*Texte:*
"""
Ari Aster n'a guère l'habitude de sauver ses personnages et, dans Eddington, tout le monde en prend pour son grade. (Photo : a24 films)

Le réalisateur Ari Aster et l’acteur Joaquin Phoenix font de nouveau équipe pour raconter, dans un western tendu porté par un casting XXL, une Amérique au bord de la rupture, divisée comme jamais depuis la crise sanitaire. Choc.

Joaquin Phoenix peine à mettre de l’ordre dans une Amérique au bord de la rupture dans Eddington, néo-western au casting de luxe, qui se veut un miroir satirique des États-Unis d’aujourd’hui. Le film est l’œuvre de l’un des chouchous du cinéma indépendant américain, Ari Aster, connu pour ses films de genre, de Hereditary (2018) à Midsommar (2019). Après le surprenant Beau Is Afraid (2023), il retrouve Joaquin Phoenix (Joker) et en fait le shérif d’Eddington, une bourgade du Nouveau-Mexique au bord de l’ébullition, en pleine pandémie de covid.

Face à cet homme conservateur rétif au port du masque au nom de la liberté et du bon sens, Pedro Pascal (la série The Last of Us), la semaine prochaine à l’affiche de The Fantastic Four : First Steps, joue un maire tentant de faire appliquer les normes sanitaires. Ce progressiste rêve de développer la ville en y attirant un centre de données. Avant le tournage, Ari Aster, qui a grandi au Nouveau-Mexique, a embarqué Joaquin Phoenix dans une longue tournée de cet État du Sud.

Théories du complot, isolement et racisme

«On a rencontré quelques shérifs», a raconté l’acteur à Cannes, d’où le film est reparti bredouille. L’un d’entre eux les a particulièrement inspirés. «Il y avait quelque chose d’intéressant dans sa nature, quelqu’un de conservateur politiquement, mais qui avait un sens moral très affirmé. Quelqu’un de bien, avec lequel on se sent en sécurité.» Mais, dans le film, lorsque le shérif décide de briguer le fauteuil du maire, la guerre est déclarée.

Théories du complot, violence, désinformation, isolement, racisme dans la foulée de la mort de George Floyd, Afro-Américain tué par un policier… Au début de la pandémie de covid, «c’est le moment où la fièvre a été la plus forte. C’est là que j’ai commencé à écrire», a expliqué Ari Aster lors d’une rencontre avec des journalistes. «Ce film parle de ce qui se passe quand les gens ne sont plus d’accord sur ce qui est réel ou non. C’est quelque chose qui commence à tous nous atteindre, mais plus particulièrement aux États-Unis, dont je peux parler parce que j’y vis.»
"""
*Exercice 1:*
Indiquez si chacune des affirmations suivantes est conforme au texte sur le film Eddington, en répondant par oui ou par non et en citant les mots décisifs du texte : (a) Joaquin Phoenix y incarne le maire d'Eddington ; (b) Ari Aster a grandi au Nouveau-Mexique ; (c) le film a obtenu un prix à Cannes.
*Exercice 2:*
D'après le texte sur le film Eddington, comment le maire progressiste rêve-t-il de développer la ville ?

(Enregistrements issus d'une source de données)
"""
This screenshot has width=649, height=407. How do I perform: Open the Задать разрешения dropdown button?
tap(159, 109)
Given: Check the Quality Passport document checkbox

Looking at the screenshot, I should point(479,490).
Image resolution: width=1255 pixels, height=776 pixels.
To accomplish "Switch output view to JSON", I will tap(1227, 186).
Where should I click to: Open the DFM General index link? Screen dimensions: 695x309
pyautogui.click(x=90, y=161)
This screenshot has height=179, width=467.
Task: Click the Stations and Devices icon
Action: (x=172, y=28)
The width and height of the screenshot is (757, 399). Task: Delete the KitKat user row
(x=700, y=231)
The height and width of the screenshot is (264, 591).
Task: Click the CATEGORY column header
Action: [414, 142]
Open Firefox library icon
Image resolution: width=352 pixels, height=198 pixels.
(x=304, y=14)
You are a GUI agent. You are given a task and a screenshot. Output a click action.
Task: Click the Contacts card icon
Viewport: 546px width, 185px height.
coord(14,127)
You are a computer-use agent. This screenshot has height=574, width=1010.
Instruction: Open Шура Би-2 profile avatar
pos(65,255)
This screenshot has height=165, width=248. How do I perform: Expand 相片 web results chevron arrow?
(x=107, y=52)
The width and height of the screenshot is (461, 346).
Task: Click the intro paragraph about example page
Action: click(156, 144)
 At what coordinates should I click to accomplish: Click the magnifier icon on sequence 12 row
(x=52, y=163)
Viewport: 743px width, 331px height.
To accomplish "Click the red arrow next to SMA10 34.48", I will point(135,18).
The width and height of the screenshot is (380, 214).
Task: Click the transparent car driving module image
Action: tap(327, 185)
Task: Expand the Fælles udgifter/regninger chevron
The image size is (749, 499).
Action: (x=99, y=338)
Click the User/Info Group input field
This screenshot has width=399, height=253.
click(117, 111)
"""
*Corrigé 1:*
(a) Non : « il retrouve Joaquin Phoenix (Joker) et en fait le shérif d’Eddington ».
(b) Oui : « Ari Aster, qui a grandi au Nouveau-Mexique ».
(c) Non : « à Cannes, d’où le film est reparti bredouille ».

*Corrigé 2:*
Il rêve de la développer en y attirant un centre de données.